Disfruto del dudoso privilegio de tener mi propio corresponsal en China: desde hace un par de años mi hija vive en Hangzhou, la ciudad “más elegante y suntuosa” del mundo antiguo, en opinión de Marco Polo.
Hoy en día es una modernísima urbe de 9 468 000 habitantes, y no está en cuarentena, aunque las personas deben permanecer en sus hogares.
Cuando recibimos noticias e imágenes respecto al nuevo coronavirus, lo primero que debemos entender es que reflejan el esfuerzo por contener la expansión de una forma de neumonía altamente contagiosa. En las populosas localidades chinas es muy fácil que se propague cualquier cosa con rapidez. Aun cuando el porcentaje de afectados sea mínimo, en un universo tan amplio esa ínfima porción se traduce en muchas personas. Así pues, las ciudades fantasmas que contemplamos no son lugares arrasados por una enfermedad: son la evidencia de una política de prevención masiva, inmediata y que los ciudadanos han acatado en bloque.
Cabe destacar la capacidad de respuesta de las autoridades, más admirable aun por el momento en que ha sobrevenido la crisis: el año nuevo lunar, que ocasiona unos tres mil millones de desplazamientos dentro de China. Este flujo de personas incrementaba el riesgo de que los portadores asintomáticos hubieran diseminado el virus por todo el país. Por añadidura, la festividad va asociada a las vacaciones colectivas de muchos funcionarios públicos. Sin embargo, reaccionaron con increíble rapidez. Un gesto tan simple como tomar la temperatura a cada viajero en todas las estaciones de autobuses y trenes del país, por ejemplo, supone distribuir con celeridad termómetros y mascarillas para los numerosísimos encargados de hacerlo. Y fueron capaces de hacerlo. Una viñeta publicada en Escocia ponderaba cómo han puesto en funcionamiento un hospital especializado en seis días, mientras que en Edimburgo hay un centro para niños que lleva cinco años en construcción.

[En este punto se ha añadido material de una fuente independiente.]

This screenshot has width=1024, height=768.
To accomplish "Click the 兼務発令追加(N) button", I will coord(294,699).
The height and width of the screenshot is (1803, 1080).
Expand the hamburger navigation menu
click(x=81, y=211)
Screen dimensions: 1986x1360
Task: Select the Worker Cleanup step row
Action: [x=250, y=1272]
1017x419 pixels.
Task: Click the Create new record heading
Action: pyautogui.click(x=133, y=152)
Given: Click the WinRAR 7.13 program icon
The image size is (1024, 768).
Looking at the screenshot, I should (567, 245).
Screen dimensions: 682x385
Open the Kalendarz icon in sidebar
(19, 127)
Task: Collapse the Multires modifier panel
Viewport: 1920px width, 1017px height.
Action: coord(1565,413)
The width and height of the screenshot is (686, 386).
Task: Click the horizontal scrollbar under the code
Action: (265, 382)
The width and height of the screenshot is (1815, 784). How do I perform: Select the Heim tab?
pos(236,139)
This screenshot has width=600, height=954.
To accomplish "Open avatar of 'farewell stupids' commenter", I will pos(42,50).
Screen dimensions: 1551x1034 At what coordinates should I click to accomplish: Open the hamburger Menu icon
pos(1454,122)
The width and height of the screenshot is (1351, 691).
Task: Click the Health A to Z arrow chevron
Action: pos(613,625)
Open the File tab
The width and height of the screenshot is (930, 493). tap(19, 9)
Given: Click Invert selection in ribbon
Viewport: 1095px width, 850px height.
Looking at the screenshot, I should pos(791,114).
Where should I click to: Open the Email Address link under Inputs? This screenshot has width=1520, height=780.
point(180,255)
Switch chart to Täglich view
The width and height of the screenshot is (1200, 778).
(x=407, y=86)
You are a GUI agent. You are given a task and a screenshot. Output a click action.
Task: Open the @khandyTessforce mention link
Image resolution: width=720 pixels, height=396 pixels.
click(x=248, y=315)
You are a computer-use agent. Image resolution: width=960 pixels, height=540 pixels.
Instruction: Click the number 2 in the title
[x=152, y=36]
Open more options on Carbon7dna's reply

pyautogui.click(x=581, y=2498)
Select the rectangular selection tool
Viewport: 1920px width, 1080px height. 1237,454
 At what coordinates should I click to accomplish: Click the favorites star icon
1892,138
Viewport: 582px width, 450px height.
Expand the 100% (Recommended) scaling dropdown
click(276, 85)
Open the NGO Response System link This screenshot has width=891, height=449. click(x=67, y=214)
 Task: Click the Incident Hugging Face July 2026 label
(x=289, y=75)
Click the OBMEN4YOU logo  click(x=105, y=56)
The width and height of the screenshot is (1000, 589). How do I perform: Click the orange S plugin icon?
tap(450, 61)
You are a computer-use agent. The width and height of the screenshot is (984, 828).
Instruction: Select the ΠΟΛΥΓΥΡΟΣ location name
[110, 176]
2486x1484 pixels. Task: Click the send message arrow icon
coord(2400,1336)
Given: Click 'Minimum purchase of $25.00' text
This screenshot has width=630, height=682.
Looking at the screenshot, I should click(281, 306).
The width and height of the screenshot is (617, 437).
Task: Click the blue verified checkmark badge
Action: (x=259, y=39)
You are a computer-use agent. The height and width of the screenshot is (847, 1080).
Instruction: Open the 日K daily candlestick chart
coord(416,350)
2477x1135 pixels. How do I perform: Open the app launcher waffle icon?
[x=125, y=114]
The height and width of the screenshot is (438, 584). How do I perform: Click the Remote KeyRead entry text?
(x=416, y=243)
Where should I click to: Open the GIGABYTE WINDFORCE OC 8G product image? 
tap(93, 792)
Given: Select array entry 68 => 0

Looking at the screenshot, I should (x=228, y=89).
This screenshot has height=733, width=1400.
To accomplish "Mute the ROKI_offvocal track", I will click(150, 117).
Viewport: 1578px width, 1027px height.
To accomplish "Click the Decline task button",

Es oportuno poner en luz los vestigios de xenofobia y eurocentrismo que prevalecen en la lectura de la situación: denuncian un creciente rechazo hacia los chinos, independientemente de que hayan estado expuestos o no al virus. Parece que fueran ellos, en su identidad racial, los causantes del problema, cuando en realidad han sido las primeras víctimas del proceso.
La epidemia se desprendió de un mercado en Wuhan en el que se venden, a veces de manera ilegal, especímenes de animales salvajes. Se ha demonizado a los chinos por consumir estos productos, porque los occidentales no lo hacemos. ¿No sería una situación análoga a la de las vacas locas en los noventa? ¿No estamos expuestos a contraer diversos males al ingerir algo tan inocente como una lechuga, por ejemplo? Tampoco el problema de la higiene va a asociado a un grupo humano específico.
Puedo dar fe de la generosidad y la delicadeza del pueblo chino, así como de su profunda unión y su capacidad de cuidarse unos a otros. Azotados una vez más por la tragedia, aguardan confinados en sus hogares, tan asustados como estaría cualquiera de nosotros, sintiendo cómo la amenaza se cierne con mayor proximidad sobre ellos. Vidas en suspenso, incertidumbre. La cápsula espacial o el submarino. Nos referimos en chiste al “síndrome de la cabaña”, tras haber descubierto su existencia en la película El resplandor, y se asocia a La caza del carnero salvaje de Murakami o a la Frozen de Disney. Pero apenas podemos imaginar cuán duro es el aislamiento.
Confiemos en que todo pase, lo más rápido posible, Mientras tanto, solo podemos corear, como lo hicieron sus pobladores en las ventanas para darse aliento unos a otros: Wuhan jiayou; ¡ánimo Wuhan!